:: Exercise brief ::
Exclude any images and output the remaining records exactly.

(Collection entries)
......
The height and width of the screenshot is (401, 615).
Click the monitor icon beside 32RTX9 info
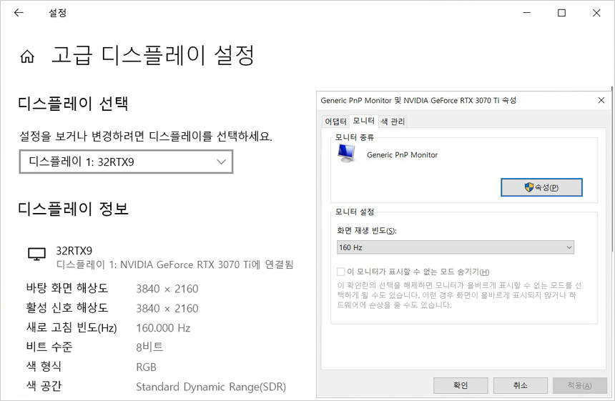coord(36,254)
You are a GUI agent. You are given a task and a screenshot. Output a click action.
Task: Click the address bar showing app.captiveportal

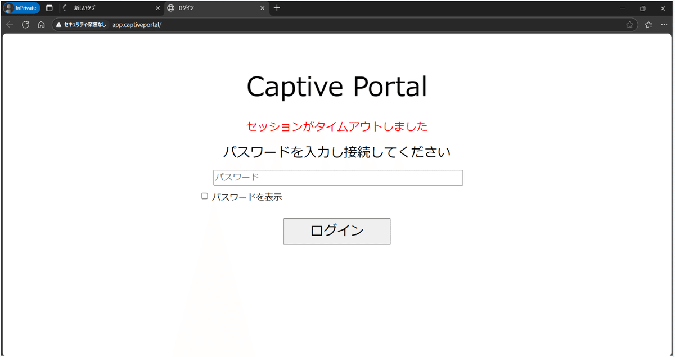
......
:: Answer to the problem ::
The height and width of the screenshot is (401, 615).
Click the monitor icon beside 32RTX9 info
coord(36,254)
You are a GUI agent. You are given a task and a screenshot. Output a click action.
Task: Click the address bar showing app.captiveportal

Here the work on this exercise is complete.